──────── Provided information ────────
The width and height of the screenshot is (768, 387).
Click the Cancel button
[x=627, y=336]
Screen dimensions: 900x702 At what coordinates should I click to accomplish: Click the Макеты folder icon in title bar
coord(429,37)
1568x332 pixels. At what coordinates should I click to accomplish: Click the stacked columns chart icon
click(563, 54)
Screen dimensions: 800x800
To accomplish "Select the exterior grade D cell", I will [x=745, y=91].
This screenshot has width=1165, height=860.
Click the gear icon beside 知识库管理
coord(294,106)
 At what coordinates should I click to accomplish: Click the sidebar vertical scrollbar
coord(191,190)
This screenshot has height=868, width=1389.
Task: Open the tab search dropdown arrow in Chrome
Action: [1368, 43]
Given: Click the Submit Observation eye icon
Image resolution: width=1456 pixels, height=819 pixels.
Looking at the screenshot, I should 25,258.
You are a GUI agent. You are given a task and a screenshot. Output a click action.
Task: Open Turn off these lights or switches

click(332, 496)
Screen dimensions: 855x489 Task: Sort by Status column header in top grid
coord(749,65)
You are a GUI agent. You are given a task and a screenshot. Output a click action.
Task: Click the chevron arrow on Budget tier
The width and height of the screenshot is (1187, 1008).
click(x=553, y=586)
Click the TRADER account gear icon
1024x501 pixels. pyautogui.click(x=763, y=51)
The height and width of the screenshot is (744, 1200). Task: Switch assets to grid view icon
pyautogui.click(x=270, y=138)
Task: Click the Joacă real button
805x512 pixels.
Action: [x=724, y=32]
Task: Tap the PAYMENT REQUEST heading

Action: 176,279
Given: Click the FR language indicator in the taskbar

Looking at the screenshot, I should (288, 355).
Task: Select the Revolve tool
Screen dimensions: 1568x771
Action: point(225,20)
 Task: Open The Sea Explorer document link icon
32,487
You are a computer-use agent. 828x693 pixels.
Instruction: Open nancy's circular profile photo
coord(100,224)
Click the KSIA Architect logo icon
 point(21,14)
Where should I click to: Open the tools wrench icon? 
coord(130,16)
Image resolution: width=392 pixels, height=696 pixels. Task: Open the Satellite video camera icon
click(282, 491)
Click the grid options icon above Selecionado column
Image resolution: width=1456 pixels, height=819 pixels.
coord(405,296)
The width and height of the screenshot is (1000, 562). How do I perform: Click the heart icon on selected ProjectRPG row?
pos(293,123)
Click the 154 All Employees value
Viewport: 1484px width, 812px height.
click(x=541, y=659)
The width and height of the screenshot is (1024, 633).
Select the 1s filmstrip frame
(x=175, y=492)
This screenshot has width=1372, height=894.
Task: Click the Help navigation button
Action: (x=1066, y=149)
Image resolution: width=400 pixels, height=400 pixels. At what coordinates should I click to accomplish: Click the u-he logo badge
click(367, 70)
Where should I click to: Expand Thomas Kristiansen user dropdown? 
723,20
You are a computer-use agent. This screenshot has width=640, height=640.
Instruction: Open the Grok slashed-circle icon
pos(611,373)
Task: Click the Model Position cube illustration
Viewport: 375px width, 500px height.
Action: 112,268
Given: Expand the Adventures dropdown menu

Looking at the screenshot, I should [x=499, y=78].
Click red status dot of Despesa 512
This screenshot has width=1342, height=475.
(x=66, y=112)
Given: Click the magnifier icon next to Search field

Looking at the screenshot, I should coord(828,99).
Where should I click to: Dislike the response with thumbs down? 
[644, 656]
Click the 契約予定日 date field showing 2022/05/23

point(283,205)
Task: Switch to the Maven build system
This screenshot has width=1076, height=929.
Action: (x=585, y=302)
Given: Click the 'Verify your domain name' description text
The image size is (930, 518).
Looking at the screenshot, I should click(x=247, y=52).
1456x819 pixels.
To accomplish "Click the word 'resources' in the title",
────────
» **Work required**
Please rewrite the items from the start through the line with "coord(429,37)", replacing "Cancel" with "Close" and leaving everything else unchanged.

» **Expected answer**
The width and height of the screenshot is (768, 387).
Click the Close button
[x=627, y=336]
Screen dimensions: 900x702 At what coordinates should I click to accomplish: Click the Макеты folder icon in title bar
coord(429,37)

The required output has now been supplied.